» PROBLEM TO WORK ON: Using the entries that follow, write out the line containing "How do I perform: Click", the line containing "Task: Click the Name column header", and every line between them, exactly and nothing else.

» EXTRACTED ENTRIES:
--------------------

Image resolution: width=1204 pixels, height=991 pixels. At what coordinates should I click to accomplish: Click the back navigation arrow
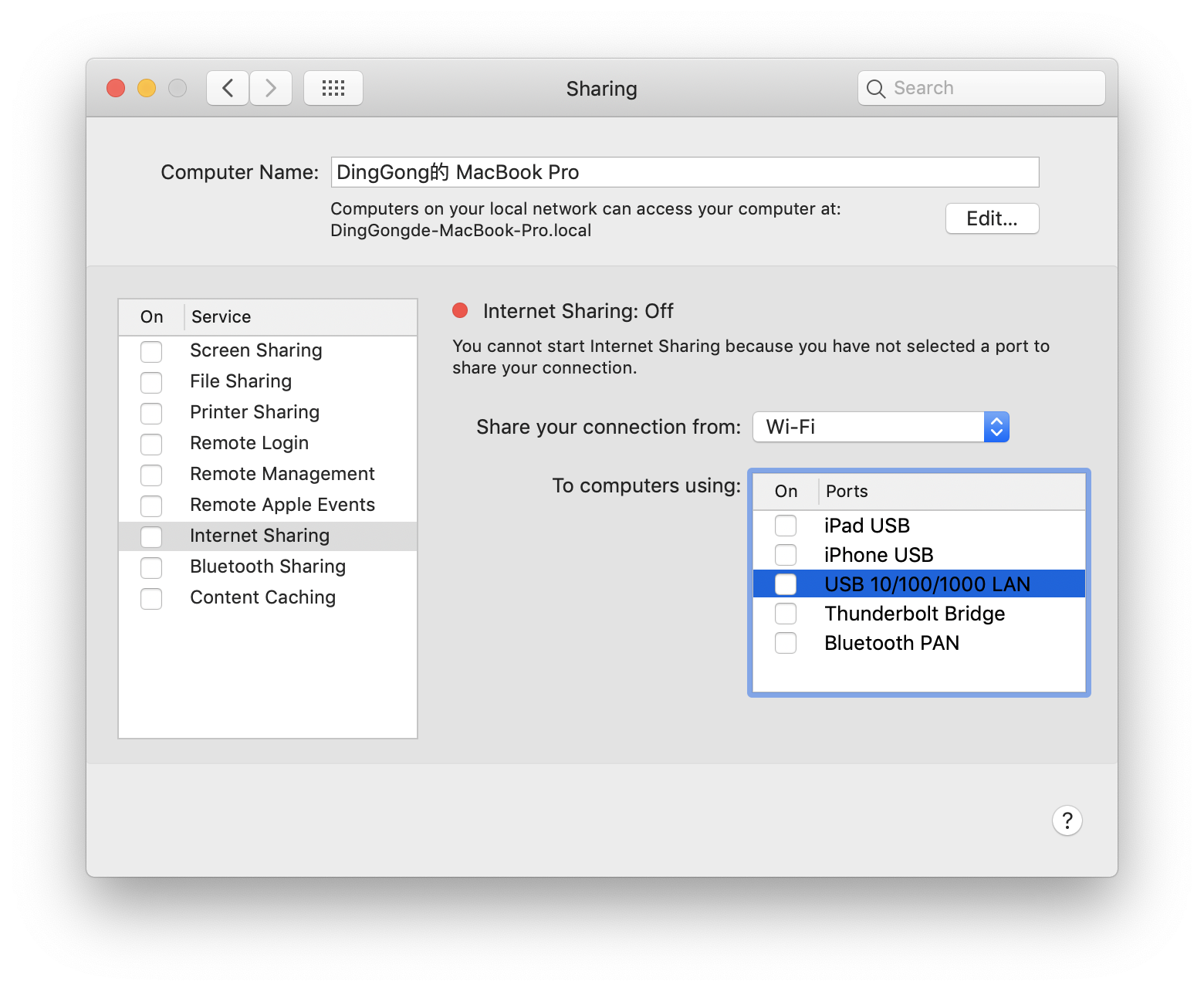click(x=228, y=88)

--------------------

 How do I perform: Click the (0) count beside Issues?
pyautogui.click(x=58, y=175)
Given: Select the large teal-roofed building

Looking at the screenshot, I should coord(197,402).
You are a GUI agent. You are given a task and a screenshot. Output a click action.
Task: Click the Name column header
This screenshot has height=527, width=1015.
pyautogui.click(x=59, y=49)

--------------------

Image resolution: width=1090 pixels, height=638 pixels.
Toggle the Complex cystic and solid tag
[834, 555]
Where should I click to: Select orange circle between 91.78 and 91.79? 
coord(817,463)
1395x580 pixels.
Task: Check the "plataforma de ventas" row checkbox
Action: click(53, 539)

--------------------

» OUTPUT OF THE TASK:
 How do I perform: Click the (0) count beside Issues?
pyautogui.click(x=58, y=175)
Given: Select the large teal-roofed building

Looking at the screenshot, I should coord(197,402).
You are a GUI agent. You are given a task and a screenshot. Output a click action.
Task: Click the Name column header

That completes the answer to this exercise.